That’s what my crows were saying that morning. So, I got ready. I’ve been ready. And when I die, I’ll die ready.
The second omen occurred when I was walking carward to drive to the house of the dream-talking buddy.
I passed the storm drain grate, and a bird flew out of it. It was a Chipping Sparrow. My wife and I call these darlings “mud birds” because they look like mud birds.
As far as omens go, Chipping Sparrows mean absolutely nothing, which isn’t true.
The Chipping Sparrow symbolizes happiness, resilience, and community. In other words, he gives you the resilience necessary for tolerating the community, sometimes in the form of keeping far away from it. That means distance, and distance leads to happiness, because all Chipping Sparrows know that community is kissing cousins to cow shit and crow song.
However, since hanging out with my buddy isn’t something to tolerate, but to enjoy, I didn’t need anything from the sparrow. Still, it was nice to have his blessing.
I told my buddy about the omens. He approved. Naturally, we talked about birds for a while, omens in general, and then it was time to write.
I set up my writerly beachhead at his dining room table with a view of the backyard.
I wrote even though I’d only received two omens out of three. They always come in threes. I wrote, but I also waited.
Then it happened.
They happened.
Two turkeys.
These top-heavy feathered pigs pushed out of the woods, moped along in single file across the lawn, then shoved back into the woods on the other side.
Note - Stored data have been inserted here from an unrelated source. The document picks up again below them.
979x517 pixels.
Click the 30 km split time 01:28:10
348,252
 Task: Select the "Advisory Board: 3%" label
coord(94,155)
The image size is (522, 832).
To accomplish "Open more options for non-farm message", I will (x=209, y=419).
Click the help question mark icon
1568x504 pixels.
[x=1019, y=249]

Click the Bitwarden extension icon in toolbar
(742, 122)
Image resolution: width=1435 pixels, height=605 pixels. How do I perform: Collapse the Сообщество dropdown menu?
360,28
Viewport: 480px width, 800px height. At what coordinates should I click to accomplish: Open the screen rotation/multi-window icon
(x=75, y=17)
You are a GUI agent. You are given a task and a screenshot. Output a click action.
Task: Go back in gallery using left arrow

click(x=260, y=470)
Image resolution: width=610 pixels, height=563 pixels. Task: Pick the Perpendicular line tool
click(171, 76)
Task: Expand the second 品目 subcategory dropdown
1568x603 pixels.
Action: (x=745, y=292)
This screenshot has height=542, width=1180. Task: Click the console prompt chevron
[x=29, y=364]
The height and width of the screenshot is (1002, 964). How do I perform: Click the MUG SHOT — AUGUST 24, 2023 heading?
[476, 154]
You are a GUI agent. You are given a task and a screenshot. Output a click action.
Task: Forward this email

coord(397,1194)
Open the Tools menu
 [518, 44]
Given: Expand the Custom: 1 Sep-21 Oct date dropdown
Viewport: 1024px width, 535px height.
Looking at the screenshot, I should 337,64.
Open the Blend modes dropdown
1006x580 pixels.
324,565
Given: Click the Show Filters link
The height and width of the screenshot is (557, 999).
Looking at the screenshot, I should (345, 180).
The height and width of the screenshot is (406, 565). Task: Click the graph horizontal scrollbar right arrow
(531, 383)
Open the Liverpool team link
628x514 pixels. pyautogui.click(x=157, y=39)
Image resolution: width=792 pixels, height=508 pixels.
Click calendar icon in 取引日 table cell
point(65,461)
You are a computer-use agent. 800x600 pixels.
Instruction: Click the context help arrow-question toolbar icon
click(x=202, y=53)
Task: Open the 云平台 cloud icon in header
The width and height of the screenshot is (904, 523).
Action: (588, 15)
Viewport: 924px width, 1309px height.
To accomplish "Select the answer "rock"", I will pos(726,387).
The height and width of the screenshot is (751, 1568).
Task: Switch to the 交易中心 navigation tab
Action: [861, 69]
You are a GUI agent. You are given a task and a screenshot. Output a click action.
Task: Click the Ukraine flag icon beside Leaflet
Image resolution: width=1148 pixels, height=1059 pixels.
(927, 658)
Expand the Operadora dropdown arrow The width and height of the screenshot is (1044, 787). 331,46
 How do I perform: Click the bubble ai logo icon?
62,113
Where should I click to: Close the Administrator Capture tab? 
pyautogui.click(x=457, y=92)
Though turkeys are beautiful in the same way babies are beautiful when fresh out of the womb, all raw, slick, quivering, and shedding steam; and though turkeys are riddled with the worst kind of ticks, the drowsy tryptophan drunks; turkeys are birds, and this made them my third omen.
What do turkeys mean, omen-wise?
This:
abundance
gratitude and
a connection to nature
Pilgrim shit.
Which at a distance of 400 years, smells like some pristine history.
Attention, please. Silence, everyone. The Wampanoag word for Pilgrim is “buckle perv.”
All this to say, I was ready to write.
Write, I did.
And it was very good.
Now, I’m in Maine visiting family. Now, I’m in possession of my fourth omen…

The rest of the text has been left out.